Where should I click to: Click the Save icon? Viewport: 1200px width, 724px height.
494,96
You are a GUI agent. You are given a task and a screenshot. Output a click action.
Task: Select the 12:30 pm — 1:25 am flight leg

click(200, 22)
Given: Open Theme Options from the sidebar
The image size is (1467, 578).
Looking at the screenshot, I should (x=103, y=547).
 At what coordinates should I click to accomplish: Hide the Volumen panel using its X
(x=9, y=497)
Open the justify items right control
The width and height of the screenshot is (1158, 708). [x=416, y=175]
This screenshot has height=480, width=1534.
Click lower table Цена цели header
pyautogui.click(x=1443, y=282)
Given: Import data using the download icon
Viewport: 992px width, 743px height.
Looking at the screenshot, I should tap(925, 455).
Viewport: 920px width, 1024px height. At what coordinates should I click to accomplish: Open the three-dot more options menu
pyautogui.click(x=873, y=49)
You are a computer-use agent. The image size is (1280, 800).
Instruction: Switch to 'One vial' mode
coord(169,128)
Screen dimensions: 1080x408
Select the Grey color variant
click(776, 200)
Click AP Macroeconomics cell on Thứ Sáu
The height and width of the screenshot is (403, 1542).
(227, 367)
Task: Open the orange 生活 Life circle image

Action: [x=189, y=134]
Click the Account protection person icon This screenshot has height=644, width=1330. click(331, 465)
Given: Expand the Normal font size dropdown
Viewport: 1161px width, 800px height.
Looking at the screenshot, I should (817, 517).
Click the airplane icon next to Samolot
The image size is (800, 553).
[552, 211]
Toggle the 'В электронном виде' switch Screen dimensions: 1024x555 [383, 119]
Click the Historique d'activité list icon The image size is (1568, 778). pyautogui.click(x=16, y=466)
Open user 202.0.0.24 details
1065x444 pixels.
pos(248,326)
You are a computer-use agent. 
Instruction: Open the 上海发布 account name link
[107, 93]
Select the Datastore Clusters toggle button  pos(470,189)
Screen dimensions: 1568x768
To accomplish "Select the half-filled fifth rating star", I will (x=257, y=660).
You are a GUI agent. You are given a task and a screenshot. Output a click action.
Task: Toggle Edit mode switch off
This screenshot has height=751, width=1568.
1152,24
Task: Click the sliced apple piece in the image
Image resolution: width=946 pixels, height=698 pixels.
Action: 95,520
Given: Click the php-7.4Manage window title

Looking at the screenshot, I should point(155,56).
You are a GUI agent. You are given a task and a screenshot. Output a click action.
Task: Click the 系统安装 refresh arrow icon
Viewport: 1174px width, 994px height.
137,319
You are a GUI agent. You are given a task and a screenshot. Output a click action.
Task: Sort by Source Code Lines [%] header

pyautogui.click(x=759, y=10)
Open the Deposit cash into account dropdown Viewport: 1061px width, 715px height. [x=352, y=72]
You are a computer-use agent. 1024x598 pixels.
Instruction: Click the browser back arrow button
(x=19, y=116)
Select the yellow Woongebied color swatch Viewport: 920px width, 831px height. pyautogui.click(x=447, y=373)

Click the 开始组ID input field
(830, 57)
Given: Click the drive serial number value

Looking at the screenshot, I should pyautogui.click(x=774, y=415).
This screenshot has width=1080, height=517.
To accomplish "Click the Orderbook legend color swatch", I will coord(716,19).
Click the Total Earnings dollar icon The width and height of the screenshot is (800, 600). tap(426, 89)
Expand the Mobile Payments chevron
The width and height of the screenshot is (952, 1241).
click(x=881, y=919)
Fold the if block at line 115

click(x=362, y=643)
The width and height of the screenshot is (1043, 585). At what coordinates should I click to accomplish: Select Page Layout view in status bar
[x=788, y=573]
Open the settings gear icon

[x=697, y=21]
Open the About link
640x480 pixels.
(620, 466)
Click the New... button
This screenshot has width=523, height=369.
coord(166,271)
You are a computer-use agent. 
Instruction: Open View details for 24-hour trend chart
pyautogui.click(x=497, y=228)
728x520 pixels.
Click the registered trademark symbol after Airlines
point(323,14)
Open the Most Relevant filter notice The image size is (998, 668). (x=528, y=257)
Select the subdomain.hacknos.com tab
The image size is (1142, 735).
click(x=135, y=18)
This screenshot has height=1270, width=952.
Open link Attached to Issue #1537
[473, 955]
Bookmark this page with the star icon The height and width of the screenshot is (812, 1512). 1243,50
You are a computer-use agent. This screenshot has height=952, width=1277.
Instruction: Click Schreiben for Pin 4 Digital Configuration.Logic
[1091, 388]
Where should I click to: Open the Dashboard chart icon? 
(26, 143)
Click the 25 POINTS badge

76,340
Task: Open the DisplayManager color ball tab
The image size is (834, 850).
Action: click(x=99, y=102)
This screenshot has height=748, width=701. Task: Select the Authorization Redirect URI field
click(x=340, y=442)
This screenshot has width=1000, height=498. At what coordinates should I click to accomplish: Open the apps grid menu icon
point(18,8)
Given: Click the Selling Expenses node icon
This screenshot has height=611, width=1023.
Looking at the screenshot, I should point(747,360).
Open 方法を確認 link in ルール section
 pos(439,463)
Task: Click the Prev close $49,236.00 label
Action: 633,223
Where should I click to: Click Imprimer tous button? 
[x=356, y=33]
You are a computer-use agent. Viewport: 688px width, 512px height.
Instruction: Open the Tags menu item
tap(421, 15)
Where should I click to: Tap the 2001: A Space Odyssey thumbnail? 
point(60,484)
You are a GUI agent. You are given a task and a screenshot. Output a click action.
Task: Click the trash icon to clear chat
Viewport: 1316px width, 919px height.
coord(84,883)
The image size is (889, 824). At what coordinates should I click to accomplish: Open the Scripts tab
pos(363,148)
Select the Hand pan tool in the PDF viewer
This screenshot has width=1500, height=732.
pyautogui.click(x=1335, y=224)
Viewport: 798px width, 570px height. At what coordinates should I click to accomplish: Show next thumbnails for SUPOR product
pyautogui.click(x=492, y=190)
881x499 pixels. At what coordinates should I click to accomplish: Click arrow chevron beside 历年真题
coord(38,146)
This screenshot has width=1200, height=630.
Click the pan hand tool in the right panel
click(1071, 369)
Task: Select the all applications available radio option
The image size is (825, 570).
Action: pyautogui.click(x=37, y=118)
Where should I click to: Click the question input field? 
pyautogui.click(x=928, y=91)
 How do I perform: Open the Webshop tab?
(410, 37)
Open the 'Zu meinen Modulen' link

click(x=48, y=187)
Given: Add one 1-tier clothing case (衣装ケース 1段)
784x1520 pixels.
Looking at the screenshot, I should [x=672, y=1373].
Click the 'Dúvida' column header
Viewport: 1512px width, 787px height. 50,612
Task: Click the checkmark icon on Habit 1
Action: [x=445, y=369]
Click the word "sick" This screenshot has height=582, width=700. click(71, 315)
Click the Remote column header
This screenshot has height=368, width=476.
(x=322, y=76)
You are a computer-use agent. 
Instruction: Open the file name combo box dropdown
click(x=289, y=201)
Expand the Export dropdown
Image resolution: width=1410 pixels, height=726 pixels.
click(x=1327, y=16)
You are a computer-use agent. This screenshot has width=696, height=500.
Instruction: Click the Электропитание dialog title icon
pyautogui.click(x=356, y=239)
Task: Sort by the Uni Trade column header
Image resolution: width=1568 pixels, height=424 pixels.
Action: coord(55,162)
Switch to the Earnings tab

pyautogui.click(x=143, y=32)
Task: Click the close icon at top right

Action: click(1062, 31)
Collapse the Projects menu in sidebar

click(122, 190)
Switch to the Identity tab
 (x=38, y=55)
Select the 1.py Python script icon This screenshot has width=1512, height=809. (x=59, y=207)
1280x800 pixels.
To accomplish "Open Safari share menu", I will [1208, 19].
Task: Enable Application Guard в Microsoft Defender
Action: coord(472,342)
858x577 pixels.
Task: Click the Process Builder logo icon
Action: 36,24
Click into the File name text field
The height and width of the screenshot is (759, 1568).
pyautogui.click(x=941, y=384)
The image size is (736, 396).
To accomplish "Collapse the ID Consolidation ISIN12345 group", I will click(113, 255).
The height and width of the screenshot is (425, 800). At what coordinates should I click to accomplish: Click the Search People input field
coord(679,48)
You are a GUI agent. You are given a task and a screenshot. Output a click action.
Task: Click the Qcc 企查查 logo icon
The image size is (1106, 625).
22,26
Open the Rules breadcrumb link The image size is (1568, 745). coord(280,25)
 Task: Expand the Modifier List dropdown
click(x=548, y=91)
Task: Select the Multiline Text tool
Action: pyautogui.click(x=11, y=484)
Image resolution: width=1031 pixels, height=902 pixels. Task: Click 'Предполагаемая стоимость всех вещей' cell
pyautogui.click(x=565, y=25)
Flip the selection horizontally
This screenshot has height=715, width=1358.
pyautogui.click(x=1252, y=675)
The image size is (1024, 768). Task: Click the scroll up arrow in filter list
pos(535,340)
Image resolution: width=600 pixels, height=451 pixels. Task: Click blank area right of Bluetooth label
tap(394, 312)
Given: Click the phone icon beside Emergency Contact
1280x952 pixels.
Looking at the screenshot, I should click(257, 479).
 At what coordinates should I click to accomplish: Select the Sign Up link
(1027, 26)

#####

What to work on: Please copy each line from the material above in which the string "swatch" appears.

Result for this task:
Select the yellow Woongebied color swatch Viewport: 920px width, 831px height. pyautogui.click(x=447, y=373)
To accomplish "Click the Orderbook legend color swatch", I will coord(716,19).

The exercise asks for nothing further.